Postby wangta » Thu Nov 14, 2013 1:48 pm

Samurai_Jerk wrote:
chokonen888 wrote:While we're on that tangent though...

Say the guy knew he had HIV, gets this job and hides it until he no longer can. Do you think the employer should be responsible for keeping him on the payroll? What if he had HIV when he got the job and just didn't know, does that change your answer? Do you think it's ok if employees test prospective employees for HIV before hiring?


WTF? Is it 1985?

It is in Korea where foreign English teachers have to take an HIV and drugs test (and chest x ray) to get their version of the gaijin card as well as when renewing their visa or changing jobs in some cases. The hospitals also slip in other tests that Korean Immigration doesn't require, like tests for STDs.

Yet imported sex workers on 'entertainer' visas do not have take these tests. That tells you a lot about Korean society's priorities even if you haven't lived there in that brothel on every street culture - that is hardly an exaggeration. I understand Korean society doesn't want to deal with the financial burden of foreigners with HIV but it really is more to do with the discriminatory attitude that HIV comes from foreigners.
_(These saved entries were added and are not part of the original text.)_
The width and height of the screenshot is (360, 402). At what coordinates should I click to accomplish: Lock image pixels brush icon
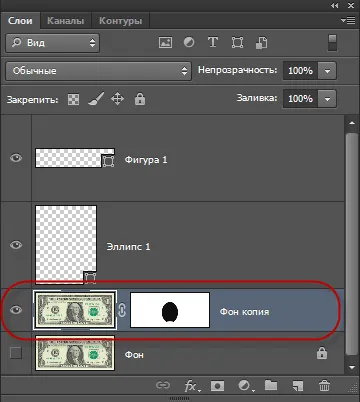click(x=96, y=99)
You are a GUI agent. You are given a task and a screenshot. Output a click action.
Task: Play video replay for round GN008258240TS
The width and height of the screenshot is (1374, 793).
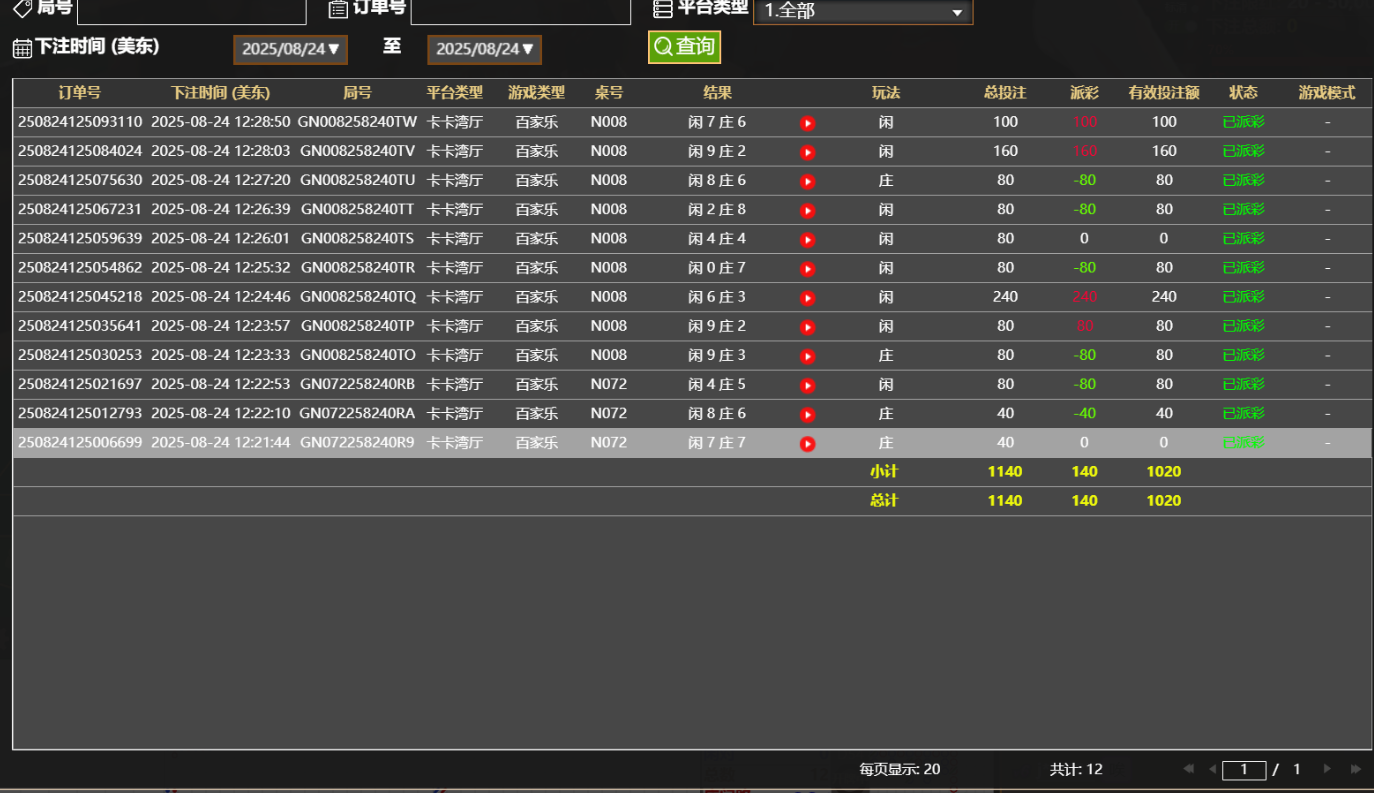pos(808,240)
It's more comfortable for the Koreans to have that attitude because then they do not have to deal openly with their culture of husbands going out routinely with the company on sex parties after the week has finished (most Koreans are married, it's a social obligation still enforced by attitudes), or with acknowledging that it's odd for a first world country to have brothels next door to a kindergarten or elementary school and for younger prostitutes to be openly picked up by the pimp in usual apartments in a society that boasts of its family values, ferried to their work place and dropped back all hours of the morning. The sex trade is in plain sight and just about everywhere but continually denied to exist.

Many young Korean males still have their first sexual experience with a prostitute (when they're not horsing around with other males but for males who prioritise each other over females they are really homophobic in that country) and honest Korean medical workers will admit that STD rates are unusually high among Korean wives because of the sexual norms of the society. Koreans are incredibly closed to even discussing these things and it comes out with the paranoia directed against foreign English teachers, for example.

What is happening to the teacher at Waseda here pales somewhat by contrast to the fact that the Korean authorities have the minority of English teachers who test HIV positive for their employment health checks sacked from their jobs and deported very quickly. The 2nd to last year I was in Korea a few young gay British male teachers had positive HIV tests and were deported within a week.